EXERCISE INPUT ::
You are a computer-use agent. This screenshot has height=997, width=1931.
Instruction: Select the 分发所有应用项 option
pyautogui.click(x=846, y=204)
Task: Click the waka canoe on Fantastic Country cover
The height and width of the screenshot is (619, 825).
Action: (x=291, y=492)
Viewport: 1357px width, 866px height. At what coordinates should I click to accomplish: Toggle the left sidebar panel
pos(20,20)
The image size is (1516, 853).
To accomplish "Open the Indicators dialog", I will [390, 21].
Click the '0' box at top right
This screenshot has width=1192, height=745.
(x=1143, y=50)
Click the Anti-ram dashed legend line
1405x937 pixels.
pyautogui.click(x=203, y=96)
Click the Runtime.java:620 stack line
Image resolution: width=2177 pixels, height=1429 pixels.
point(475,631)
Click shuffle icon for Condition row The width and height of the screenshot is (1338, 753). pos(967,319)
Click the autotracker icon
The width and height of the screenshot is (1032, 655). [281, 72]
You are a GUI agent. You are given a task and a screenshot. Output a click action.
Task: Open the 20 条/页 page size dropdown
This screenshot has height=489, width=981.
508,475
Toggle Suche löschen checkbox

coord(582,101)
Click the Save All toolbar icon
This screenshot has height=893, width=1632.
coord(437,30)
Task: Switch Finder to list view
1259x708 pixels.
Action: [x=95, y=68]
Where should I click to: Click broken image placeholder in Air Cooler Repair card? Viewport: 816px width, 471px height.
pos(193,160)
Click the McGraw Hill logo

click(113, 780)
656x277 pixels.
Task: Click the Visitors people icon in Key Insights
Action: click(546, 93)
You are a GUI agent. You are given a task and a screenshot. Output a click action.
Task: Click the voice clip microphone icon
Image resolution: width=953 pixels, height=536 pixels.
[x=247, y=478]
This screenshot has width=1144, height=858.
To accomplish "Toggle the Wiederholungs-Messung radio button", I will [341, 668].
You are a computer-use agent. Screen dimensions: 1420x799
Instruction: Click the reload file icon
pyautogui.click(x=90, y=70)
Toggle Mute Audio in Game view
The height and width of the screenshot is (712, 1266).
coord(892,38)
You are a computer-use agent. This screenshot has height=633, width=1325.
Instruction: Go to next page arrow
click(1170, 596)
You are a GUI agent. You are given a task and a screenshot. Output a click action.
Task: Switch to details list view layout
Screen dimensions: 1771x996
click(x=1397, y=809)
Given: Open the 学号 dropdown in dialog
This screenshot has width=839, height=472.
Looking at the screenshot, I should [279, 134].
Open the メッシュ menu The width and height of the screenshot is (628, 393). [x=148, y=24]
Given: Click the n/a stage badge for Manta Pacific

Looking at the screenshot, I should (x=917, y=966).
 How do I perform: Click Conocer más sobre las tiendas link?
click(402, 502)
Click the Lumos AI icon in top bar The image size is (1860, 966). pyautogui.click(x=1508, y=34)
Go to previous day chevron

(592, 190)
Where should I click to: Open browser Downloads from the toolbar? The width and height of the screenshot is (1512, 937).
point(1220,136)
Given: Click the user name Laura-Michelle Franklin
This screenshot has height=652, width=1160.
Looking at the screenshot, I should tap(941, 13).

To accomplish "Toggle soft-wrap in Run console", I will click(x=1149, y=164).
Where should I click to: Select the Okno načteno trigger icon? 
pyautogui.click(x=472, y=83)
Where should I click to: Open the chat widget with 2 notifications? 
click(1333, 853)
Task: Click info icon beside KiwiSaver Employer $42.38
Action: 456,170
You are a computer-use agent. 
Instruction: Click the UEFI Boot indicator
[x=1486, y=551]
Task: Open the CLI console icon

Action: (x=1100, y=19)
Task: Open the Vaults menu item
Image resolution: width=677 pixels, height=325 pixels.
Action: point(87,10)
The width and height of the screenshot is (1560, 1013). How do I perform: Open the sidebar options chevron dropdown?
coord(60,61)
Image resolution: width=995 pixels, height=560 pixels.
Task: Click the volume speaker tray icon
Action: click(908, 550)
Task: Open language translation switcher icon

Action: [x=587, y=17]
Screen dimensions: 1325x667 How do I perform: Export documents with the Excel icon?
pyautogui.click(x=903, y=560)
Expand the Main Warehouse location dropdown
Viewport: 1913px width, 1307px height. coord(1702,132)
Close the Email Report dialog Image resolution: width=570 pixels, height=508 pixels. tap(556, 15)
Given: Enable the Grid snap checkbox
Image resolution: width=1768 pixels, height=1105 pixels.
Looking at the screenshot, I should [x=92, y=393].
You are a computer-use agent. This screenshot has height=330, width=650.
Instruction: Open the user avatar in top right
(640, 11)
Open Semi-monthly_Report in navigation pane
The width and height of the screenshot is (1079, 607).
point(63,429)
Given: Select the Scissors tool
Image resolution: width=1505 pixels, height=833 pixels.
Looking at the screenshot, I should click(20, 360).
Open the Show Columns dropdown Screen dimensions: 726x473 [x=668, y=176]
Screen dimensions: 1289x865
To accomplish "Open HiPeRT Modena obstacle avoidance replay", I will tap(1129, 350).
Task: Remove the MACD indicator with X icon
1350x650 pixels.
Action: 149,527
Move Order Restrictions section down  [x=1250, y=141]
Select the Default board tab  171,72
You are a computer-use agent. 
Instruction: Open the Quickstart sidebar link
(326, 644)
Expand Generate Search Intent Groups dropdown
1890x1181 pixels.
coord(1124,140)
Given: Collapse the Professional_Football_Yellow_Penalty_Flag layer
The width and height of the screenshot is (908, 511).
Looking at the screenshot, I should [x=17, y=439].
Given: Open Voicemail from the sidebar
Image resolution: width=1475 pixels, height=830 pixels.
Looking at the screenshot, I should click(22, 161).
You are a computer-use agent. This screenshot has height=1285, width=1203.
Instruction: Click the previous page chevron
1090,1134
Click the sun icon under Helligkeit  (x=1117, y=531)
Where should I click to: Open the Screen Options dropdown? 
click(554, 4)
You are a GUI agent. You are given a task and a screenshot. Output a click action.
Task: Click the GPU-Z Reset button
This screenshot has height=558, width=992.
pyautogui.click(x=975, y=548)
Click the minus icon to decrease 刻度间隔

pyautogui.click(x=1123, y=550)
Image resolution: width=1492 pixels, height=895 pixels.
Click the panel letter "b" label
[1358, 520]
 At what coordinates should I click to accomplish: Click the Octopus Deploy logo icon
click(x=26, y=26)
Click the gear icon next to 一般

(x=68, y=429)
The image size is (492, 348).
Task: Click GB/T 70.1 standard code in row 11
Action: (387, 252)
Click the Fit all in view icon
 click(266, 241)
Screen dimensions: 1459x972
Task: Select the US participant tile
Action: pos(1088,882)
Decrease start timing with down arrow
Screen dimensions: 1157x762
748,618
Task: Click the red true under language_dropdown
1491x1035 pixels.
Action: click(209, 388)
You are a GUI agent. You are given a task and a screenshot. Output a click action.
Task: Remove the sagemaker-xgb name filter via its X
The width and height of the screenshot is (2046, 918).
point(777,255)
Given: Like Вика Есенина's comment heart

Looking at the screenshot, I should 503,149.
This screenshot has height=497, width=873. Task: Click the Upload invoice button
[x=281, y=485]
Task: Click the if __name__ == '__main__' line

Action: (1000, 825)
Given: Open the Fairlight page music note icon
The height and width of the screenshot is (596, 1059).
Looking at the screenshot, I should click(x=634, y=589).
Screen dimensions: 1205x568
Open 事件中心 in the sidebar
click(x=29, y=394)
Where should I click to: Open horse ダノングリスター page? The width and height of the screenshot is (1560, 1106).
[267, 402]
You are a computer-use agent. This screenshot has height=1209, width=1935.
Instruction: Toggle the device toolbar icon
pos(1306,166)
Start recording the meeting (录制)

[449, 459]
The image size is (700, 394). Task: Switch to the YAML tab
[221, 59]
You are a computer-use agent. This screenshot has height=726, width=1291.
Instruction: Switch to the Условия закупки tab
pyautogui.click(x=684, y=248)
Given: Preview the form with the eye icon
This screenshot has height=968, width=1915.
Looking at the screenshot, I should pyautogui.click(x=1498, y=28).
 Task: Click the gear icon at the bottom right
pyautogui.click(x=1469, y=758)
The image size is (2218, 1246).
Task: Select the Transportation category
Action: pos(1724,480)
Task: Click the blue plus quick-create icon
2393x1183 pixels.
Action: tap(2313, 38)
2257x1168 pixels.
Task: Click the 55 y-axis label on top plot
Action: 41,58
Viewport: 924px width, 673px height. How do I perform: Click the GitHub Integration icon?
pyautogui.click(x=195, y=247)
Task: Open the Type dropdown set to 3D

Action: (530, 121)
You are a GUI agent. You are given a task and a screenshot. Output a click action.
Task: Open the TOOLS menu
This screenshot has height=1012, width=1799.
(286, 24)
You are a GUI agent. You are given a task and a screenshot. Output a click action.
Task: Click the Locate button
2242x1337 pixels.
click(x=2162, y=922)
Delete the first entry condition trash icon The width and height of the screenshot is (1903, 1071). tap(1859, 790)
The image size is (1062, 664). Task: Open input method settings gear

WORK REQUIRED :: An exact copy of the lines above, from the one containing "1259x708 pixels." through the one containing "has height=633, width=1325.", is the whole of the answer.

RESULT OF THE TASK ::
1259x708 pixels.
Action: [x=95, y=68]
Where should I click to: Click broken image placeholder in Air Cooler Repair card? Viewport: 816px width, 471px height.
pos(193,160)
Click the McGraw Hill logo

click(113, 780)
656x277 pixels.
Task: Click the Visitors people icon in Key Insights
Action: click(546, 93)
You are a GUI agent. You are given a task and a screenshot. Output a click action.
Task: Click the voice clip microphone icon
Image resolution: width=953 pixels, height=536 pixels.
[x=247, y=478]
This screenshot has width=1144, height=858.
To accomplish "Toggle the Wiederholungs-Messung radio button", I will [341, 668].
You are a computer-use agent. Screen dimensions: 1420x799
Instruction: Click the reload file icon
pyautogui.click(x=90, y=70)
Toggle Mute Audio in Game view
The height and width of the screenshot is (712, 1266).
coord(892,38)
You are a computer-use agent. This screenshot has height=633, width=1325.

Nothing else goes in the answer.